The first quantitative assessment of the impact of 21st century climate change on ice-free areas of the Antarctic is reported in this week’s Nature. Ice-free areas, covering only one per cent of the continent yet home to all terrestrial biodiversity, have been largely overlooked by researchers, leaving a significant gap in our understanding of climate change impacts on Antarctic species, ecosystems, and their future conservation.
Considerable resources have been directed into studying the consequences of climate change for Antarctic ice sheets and sea levels. By contrast, assessments of the impacts of climate change and associated ice melt on native Antarctic species - including seals, sea birds, arthropods, nematodes, microbes, and vegetation - only started relatively recently.

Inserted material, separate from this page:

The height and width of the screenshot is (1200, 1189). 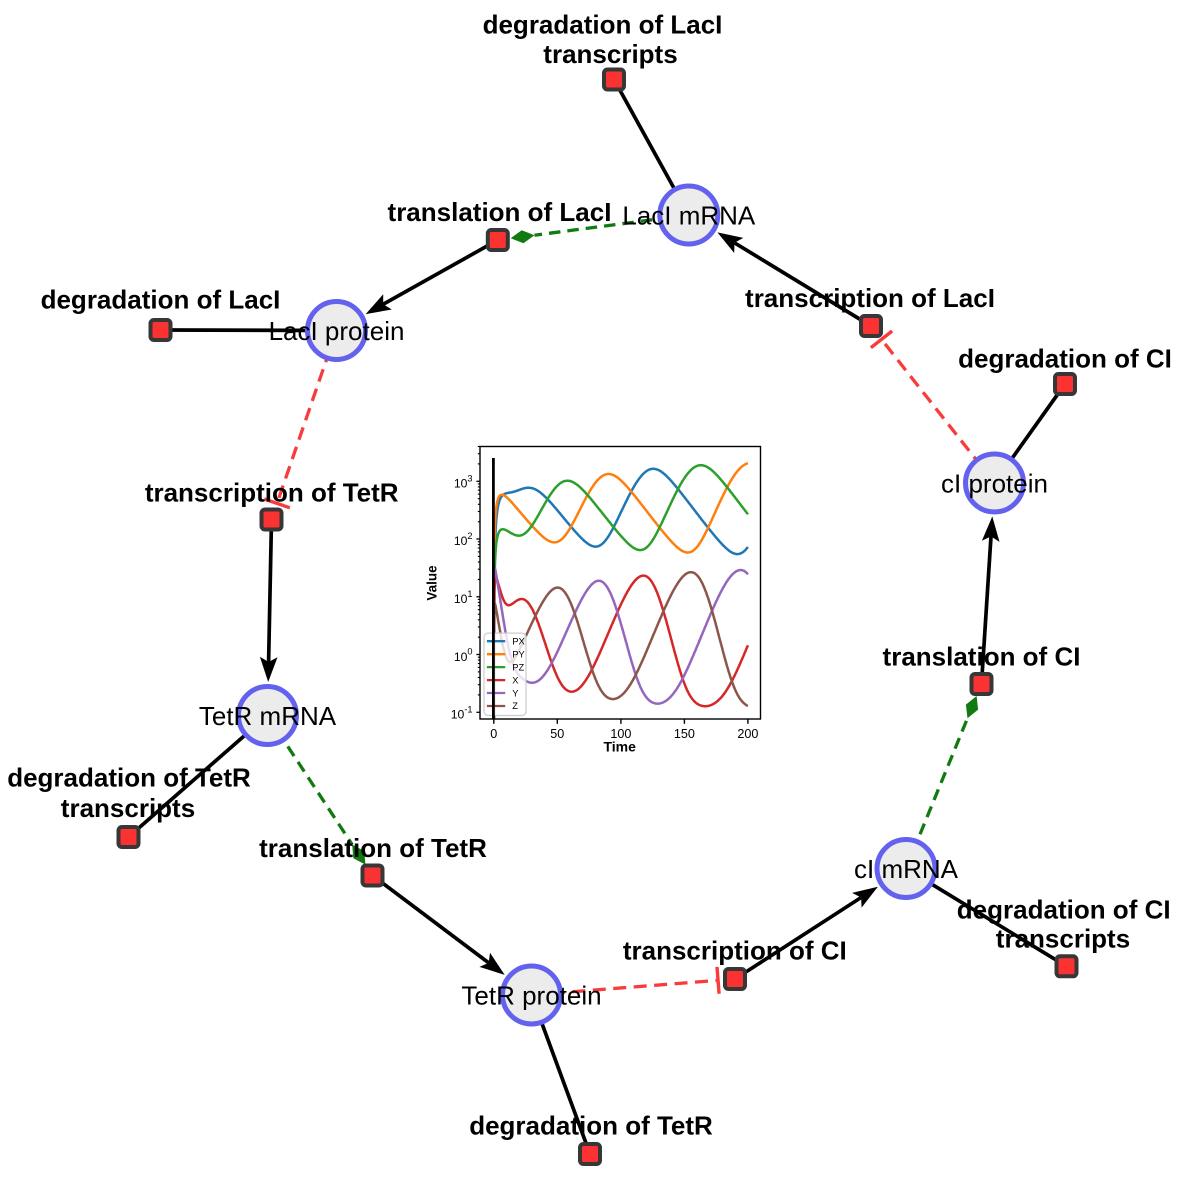 What do you see at coordinates (735, 950) in the screenshot?
I see `svg-text: transcription of CI` at bounding box center [735, 950].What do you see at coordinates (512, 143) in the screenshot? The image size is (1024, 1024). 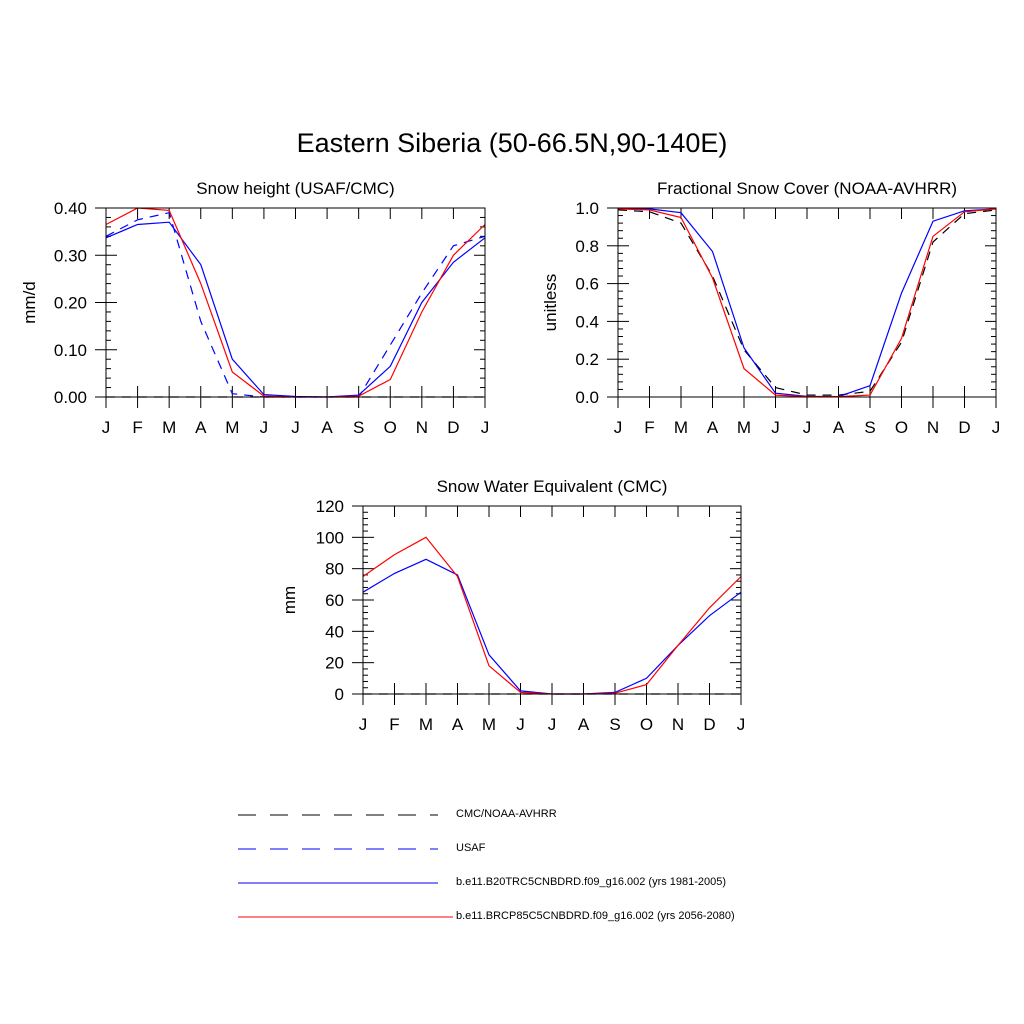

Jasmine Lee and colleagues found that the Antarctic Peninsula shows the greatest projected future changes in climate. Under the stronger of the two modelled Intergovernmental Panel on Climate Change climate forcing scenarios, ice-free areas could expand by over 17,000 km2 by the end of the century, close to a 25% increase. A projected three-fold increase in ice-free area in the Peninsula could drastically change the availability and connectivity of biodiversity habitats.
It is not known if the potential negative effects will outweigh the benefits for biodiversity; however, expansion of habitats and increasing connectivity in Antarctica might generally be interpreted as a positive change for biodiversity. The authors hypothesize that these changes could eventually lead to increasing regional-scale biotic homogenization, the extinction of less-competitive species and the spread of invasive species. They conclude that if emissions can be reduced and human-caused temperature increases kept to less than 2 °C, then the impacts on ice-free habitat and its dependent biodiversity are likely to be reduced.